As followers of Jesus, we can’t be like the world. We have to be better than that. We can’t demean and debase our opponents. We can’t treat people around us who have not signed up to follow Jesus and who even may give us a hard time about being followers of Jesus ourselves as our enemies. They are not our enemies. The ideas driving them are our enemies. They are precious individuals created in the image of God and are loved by Him so much that He sent His only Son to die on their behalf in order to pave their way to a right relationship with Him at which point they become our brothers or sisters in the faith. If we approach them on any different terms, we are not living up to the character of our Lord. We’re no better than we believe them to be.

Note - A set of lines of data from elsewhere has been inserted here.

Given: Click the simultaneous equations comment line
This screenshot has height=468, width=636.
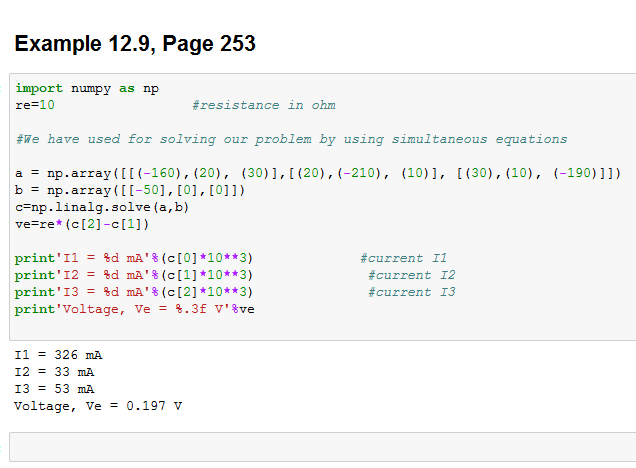Looking at the screenshot, I should click(291, 139).
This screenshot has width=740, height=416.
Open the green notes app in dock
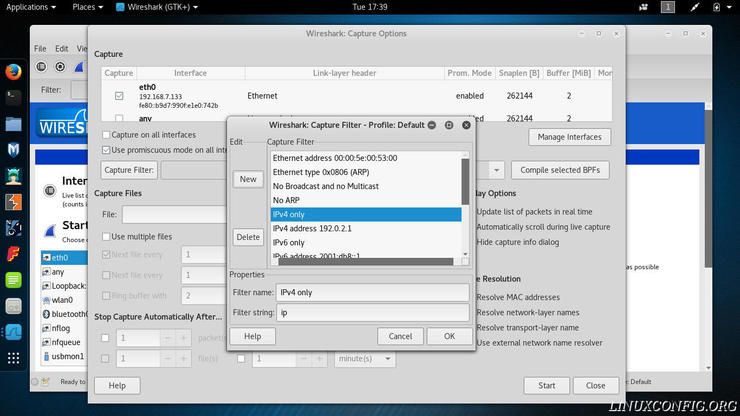13,280
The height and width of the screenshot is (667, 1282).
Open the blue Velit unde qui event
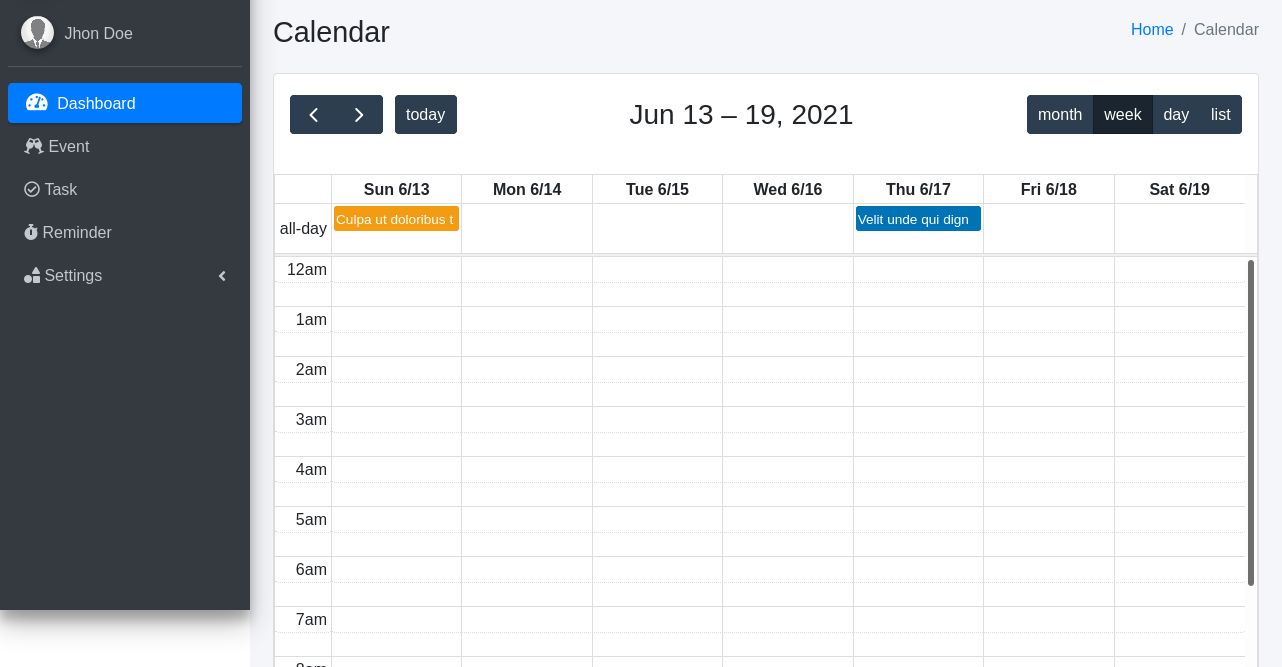tap(918, 219)
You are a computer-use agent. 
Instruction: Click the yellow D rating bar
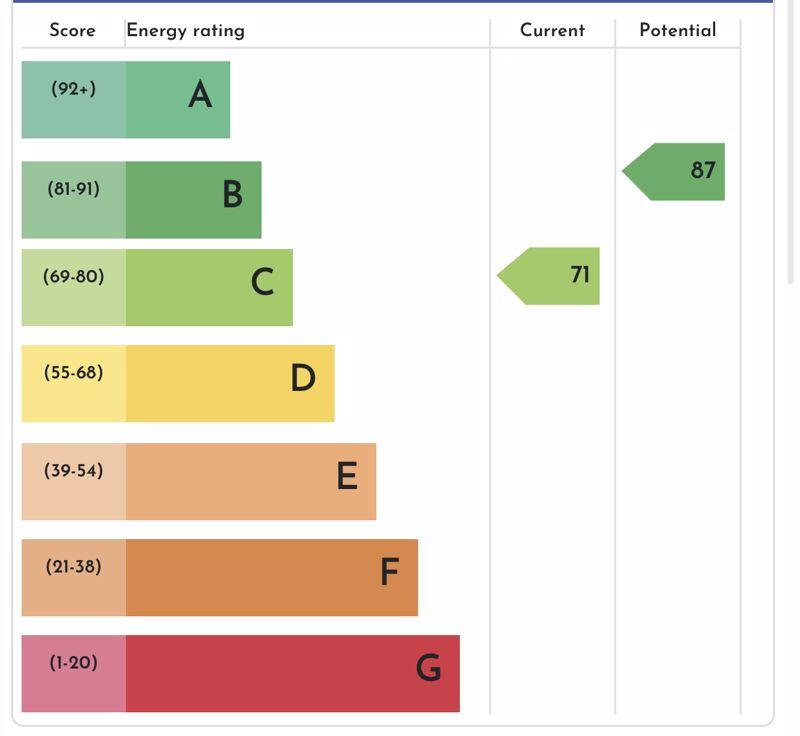[230, 384]
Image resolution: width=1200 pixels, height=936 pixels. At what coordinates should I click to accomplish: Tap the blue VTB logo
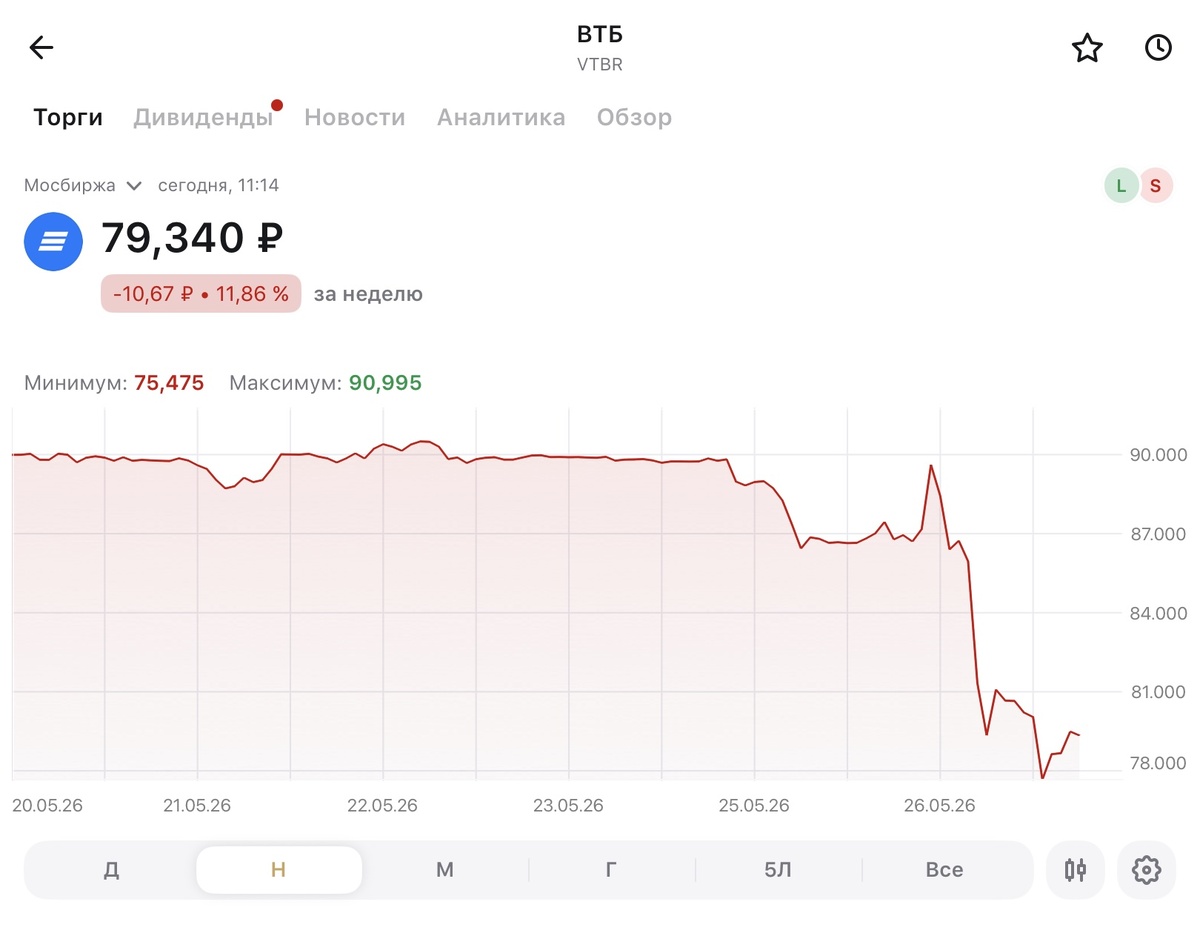(x=53, y=242)
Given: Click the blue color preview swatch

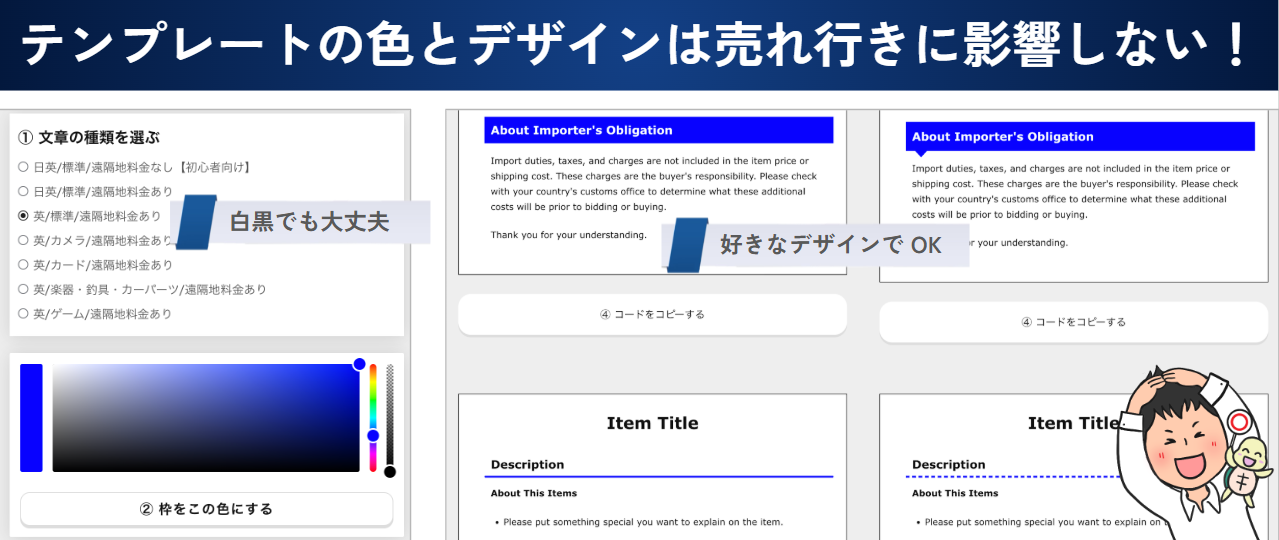Looking at the screenshot, I should coord(31,417).
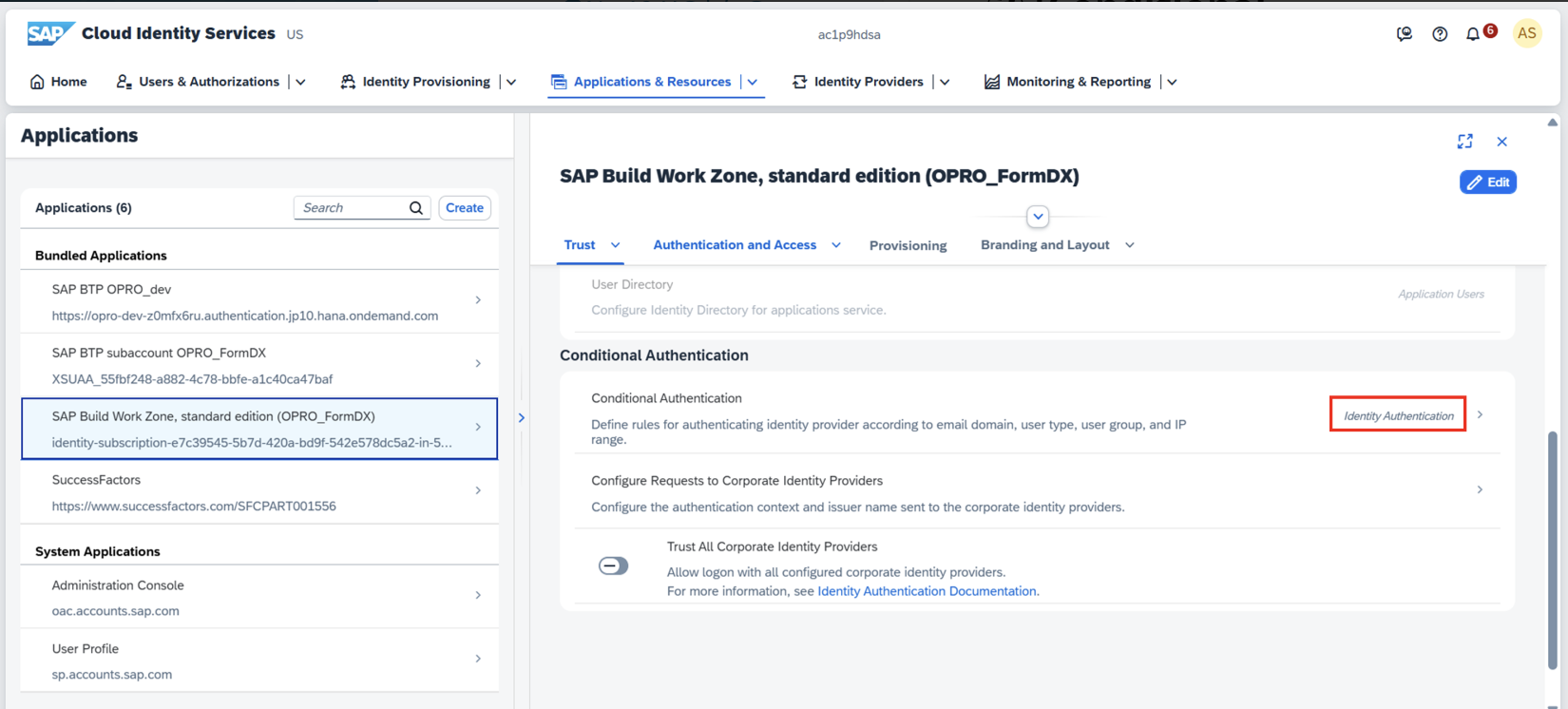Viewport: 1568px width, 709px height.
Task: Click the Edit button
Action: tap(1487, 182)
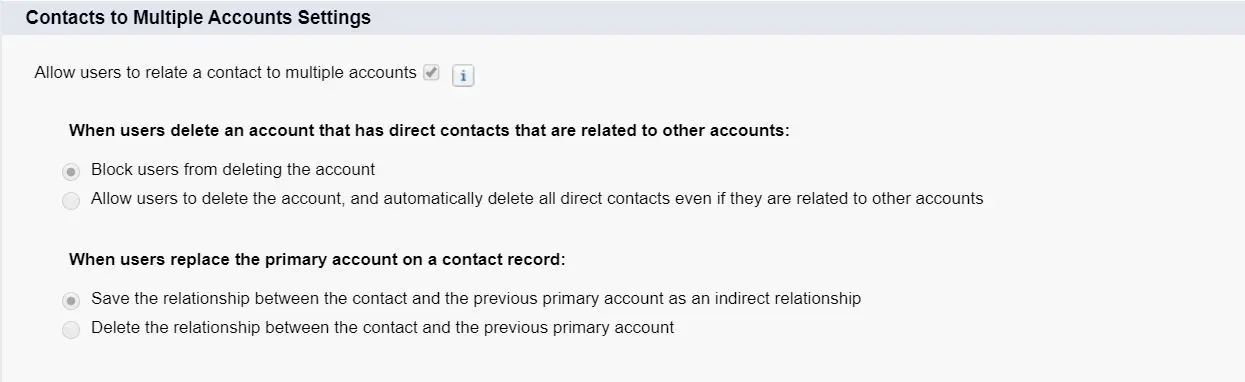This screenshot has height=382, width=1245.
Task: Choose removing relationship with previous primary account
Action: 71,330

If the students of Lawrence and LaRusso would adopt this line of thinking, number one, the series would look very different, but number two, many of their issues with the Cobra Kai students would go away. I wonder, if we would adopt this line of thinking more consistently in the church, how many of our issues with the community around us would look very differently or even go away entirely? Animosity from the world is, unfortunately, going to be part and parcel with the life of faithfully following Jesus. He guaranteed us as much Himself. But we should do everything we can to make their job of hating us as difficult as we possibly can by going out of our way to be loving and generous and kind every chance we get. If the world is going to treat us badly, we should make it as hard on them as possible by reflecting the character of Christ as fully as possible. We are to love our enemies. We are to pray for our persecutors. We are to battle against ideas and not the people who hold to them. Doing so won’t necessarily make our lives any easier, but it will make us more like Jesus and that’s what matters most.